DANBURY – FuelCell Energy has witnessed first-hand the surging demand for reliable, local power as more data centers are being built to meet the demand for AI technology.
The company has seen a remarkable 275% increase in its project pipeline due to the demand of the data center operators. It is meeting the challenge through a planned expansion of its Connecticut manufacturing facility in Torrington and its newly announced 12.5 MW Power Block that brings utility-scale, on-site generation right to the data center, enabling faster deployments and grid independence where it matters most.
The company says its solutions empower data center operators to address community and sustainability concerns head-on.
FuelCell Energy is headquartered in Danbury at 3 Great Pasture Road, with significant project installations such as fuel cell parks in Bridgeport and Derby
With grid congestion and interconnection delays slowing data-center growth, providers are rethinking not just the amount of power delivered, but how it’s delivered, according to Jason Few, FuelCell Energy president and CEO.
“People used to think compute scales first and power follows,” Few said. “That’s no longer true. Power has become the gating factor. Across the country, communities and leaders are sending a clear message: they support data center growth, but not at the expense of local ratepayers or grid reliability.”
Developers, utilities, and equipment providers increasingly recognize onsite generation as a core component of long‑term power strategy, Few added.
“How power gets generated is an important part of the equation, but equally important is land use and the impact it has on the community,” he said.
What are customers saying?
Eric Strayer, senior vice president and global head of sales at FuelCell Energy, described how power requirements by customers can be translated into deployable, infrastructure-grade solutions. He has seen how datacenter operators are responding to the urgency to get racing to secure reliable, continuous power.

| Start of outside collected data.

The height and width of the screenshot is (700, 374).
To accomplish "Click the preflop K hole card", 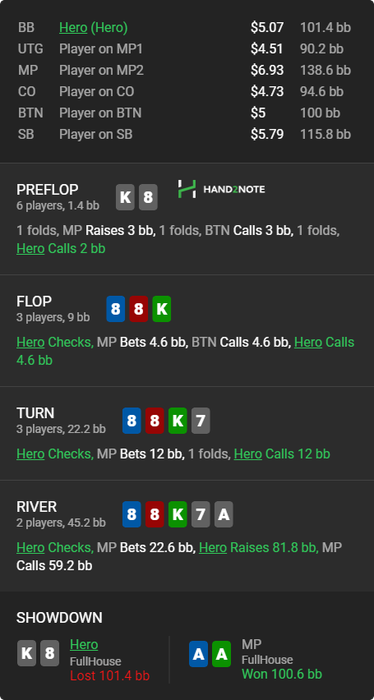I will click(125, 197).
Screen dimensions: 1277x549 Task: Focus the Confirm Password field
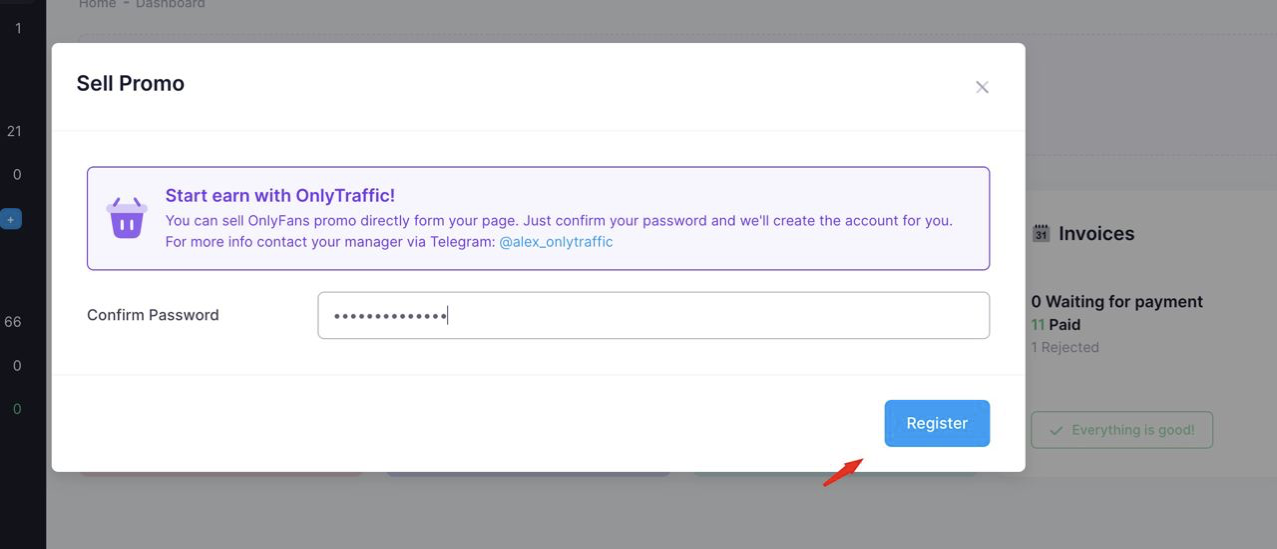click(653, 316)
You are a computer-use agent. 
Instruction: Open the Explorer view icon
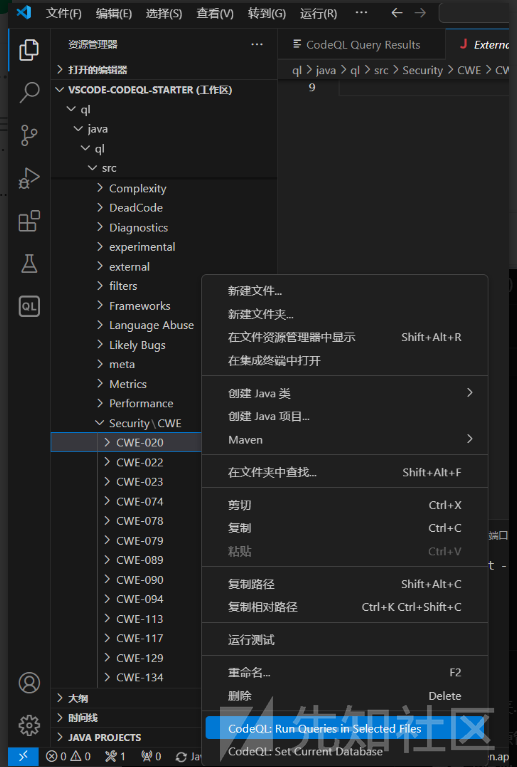coord(29,50)
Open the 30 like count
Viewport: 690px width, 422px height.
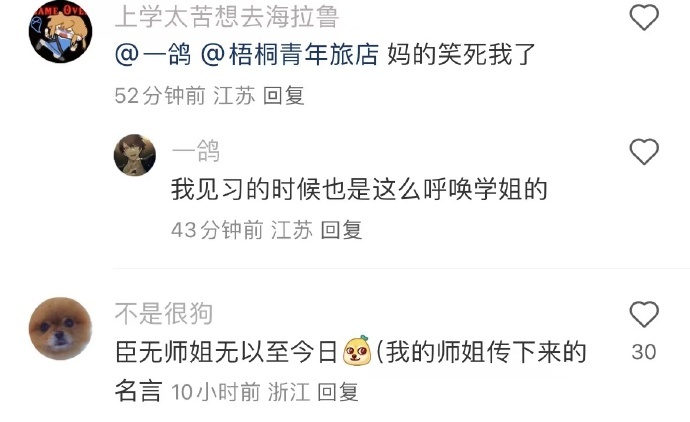pos(644,352)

“Urgency has dramatically changed customer expectations,” Strayer said. “As power timelines become less predictable, data center developers are changing how they evaluate risk.”
“Based on what customers are telling us, FuelCell Energy pre-engineered a standardized 12.5 MW block as a practical way to quickly deploy large scale phased power generation.”
The right architecture
Much of the data‑center power debate focuses on megawatts, but architecture choices play an equally important role in determining timelines and reliability, according to Kent McCord, director of Solutions Engineering for FuelCell.
“Standardization is how infrastructure scales. We’re applying that logic to on‑site power,” McCord said. “We designed this so that customers aren’t re‑solving the same integration problem every time.”